4. Le noeud borroméen fait tenir ensemble les « dit-mensions » du réel, de l’imaginaire et du symbolique, mais ce nouage peut défaillir et lâcher. Ainsi l’imaginaire du corps est-il, pour Joyce, menacé par une psychose jamais déclenchée. Son écriture d’une oeuvre inouïe a prévenu la dispersion des trois « dit-mensions », lui évitant la folie.
Quant au lien dans la cité, nous interrogerons le sens du mot « peuple », si souvent détourné voire usurpé à des fins démagogiques.
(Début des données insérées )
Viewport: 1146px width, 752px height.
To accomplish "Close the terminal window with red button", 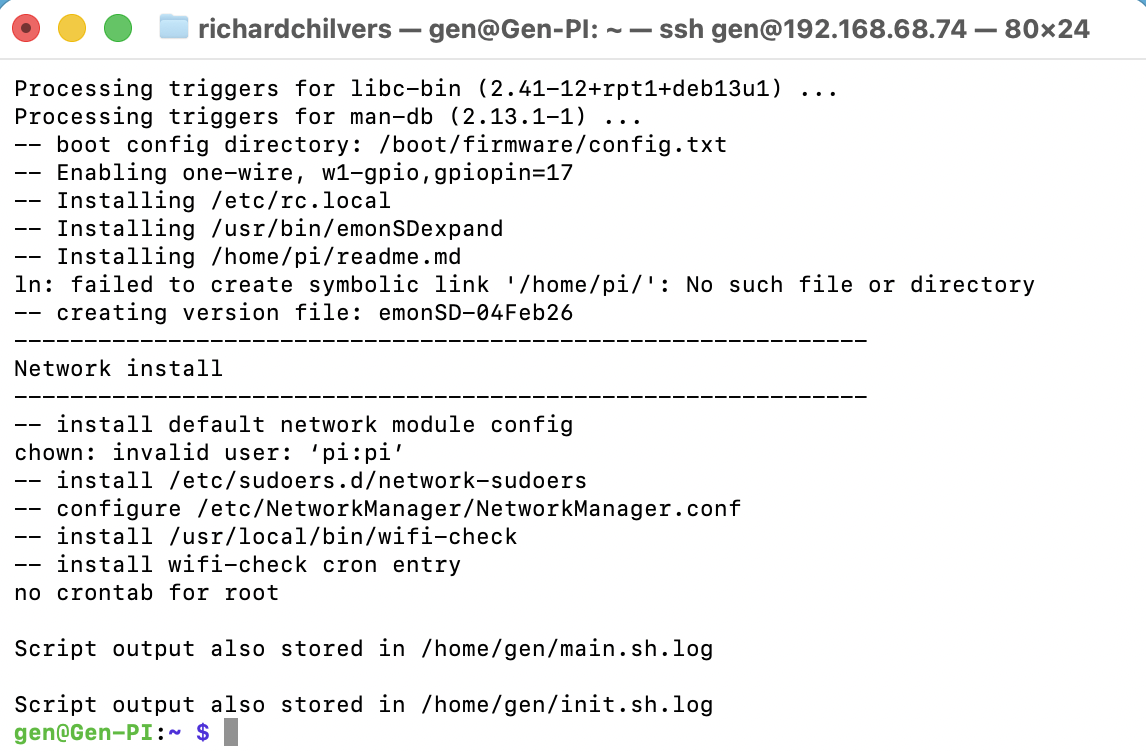I will (26, 28).
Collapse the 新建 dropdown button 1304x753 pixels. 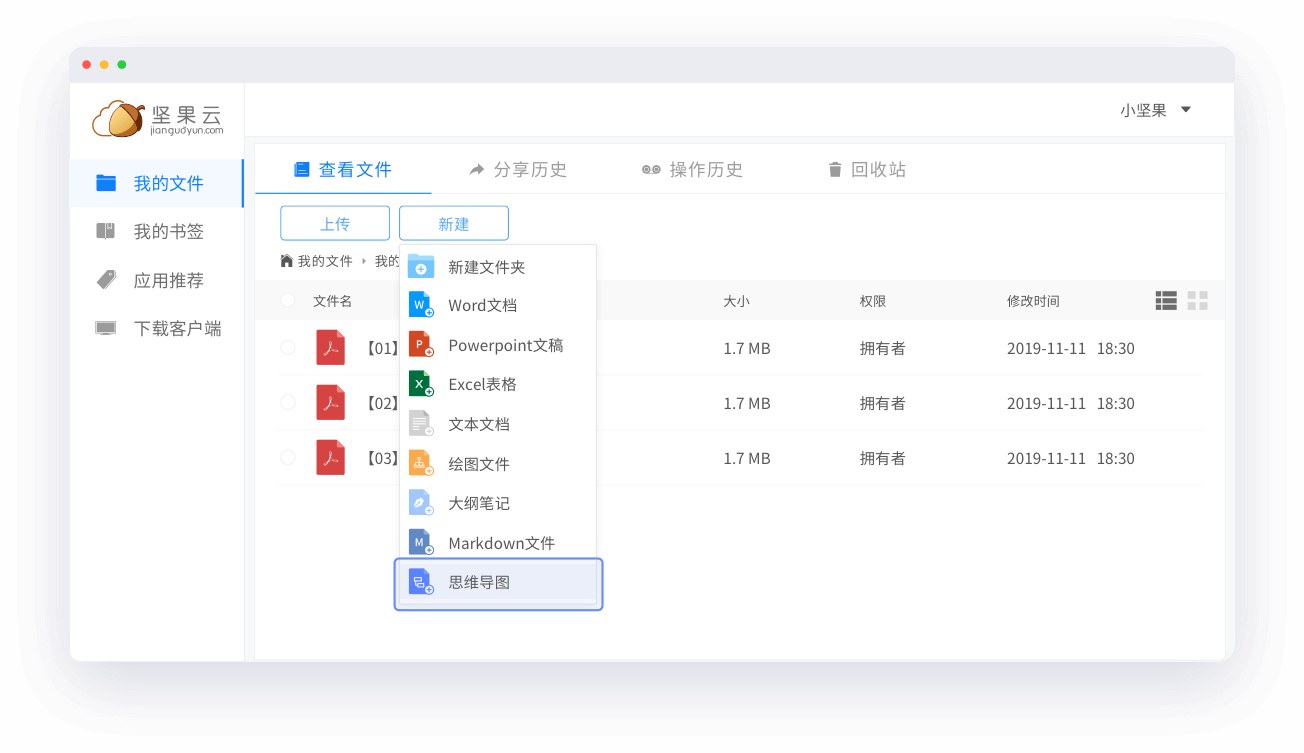click(453, 224)
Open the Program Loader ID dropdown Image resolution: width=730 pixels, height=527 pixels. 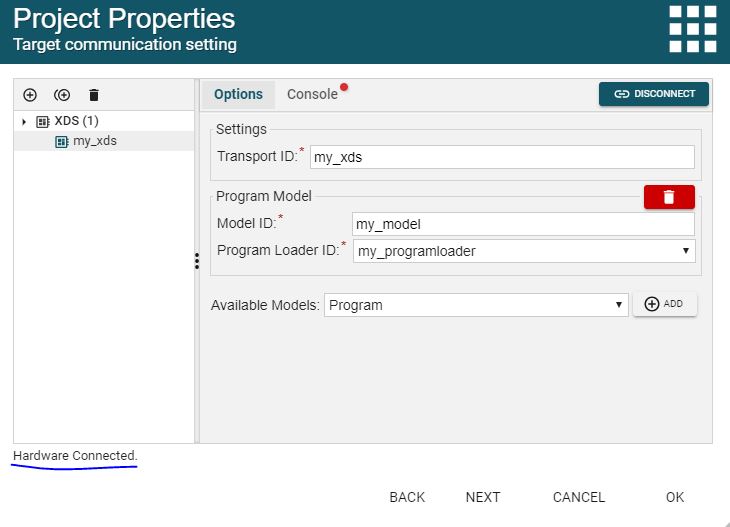[x=525, y=251]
Comment se fait-il que les politiques les plus réactionnaires se réclament toujours de ce mot alors que le vrai peuple échappe à ceux qui voudraient parler en son nom ? Sommes-nous à l’abri d’une nième menace fasciste ? La cité ne devrait-elle pas enfin devenir le lieu du peuple et non seulement celui des élites si l’on veut repousser de façon définitive l’hydre du fascisme ?

Les liens dont parle la psychanalyse doivent se mesurer au réel. Ce sont des liens fragiles et parfois subtils, souvent exposés au risque de la rupture. C’est pourquoi il nous est nécessaire de les déployer pour les mettre à l’épreuve dans nos enseignements, en ce qui concerne la théorie et la clinique psychanalytiques.
Frédéric Yvan s’attachera plus particulièrement à ce qui fait lien entre sujets jusqu’à produire une communauté. Il s’agira, dans une détermination élargie de la notion de communauté, de reprendre l’interrogation formulée par Cornélius Castoriadis dans L’institution imaginaire de la société (1975) : « Qu’est-ce que l’unité et l’identité d’une société ou qu’est-ce qui tient une société ensemble ? » Cette interrogation sera développée à partir de textes de Freud et de Lacan, mais également à partir de penseurs ayant associé le questionnement politique contemporain à la psychanalyse – Cornélius Castoriadis mais également Jean-François Lyotard.
Les participants à nos séminaires sont invités à intervenir dans nos débats en parlant de leurs pratiques respectives et de leurs réflexions, à partir des textes mis à leur disposition.


1 « L’instance de la lettre dans l’inconscient ou la raison depuis Freud », Écrits, Paris, Le Seuil, 1966, p. 493.
2 « Le Séminaire sur ‘La lettre volée’ », Écrits, p. 28.
3 « Position de l’Inconscient », Écrits, p. 839.
4 L’interprétation des rêves (1900). La psychopathologie de la vie quotidienne (1904). Le mot d’esprit et sa relation à l’inconscient (1905).
5 « Télévision », in Autres Écrits, Paris, Le Seuil, 2001, p. 518.
 
Le séminaire théorique a lieu le samedi de 14 h 30 à 17 h 30, les 18 novembre 2017, 20 janvier, 7 avril, 26 mai, 16 juin 2018. Le jour de la conférence Grandes références, le séminaire de Frédéric Yvan débutera à 16 h 30 et se terminera à 18h. SKEMA Lille Salle C 217, avenue Willy Brandt, 59777 Euralille, métro : gares. 
Ouvert au public – 10 € (TR : 5 €) par séance pour ceux qui ne sont pas inscrits à Savoirs et clinique.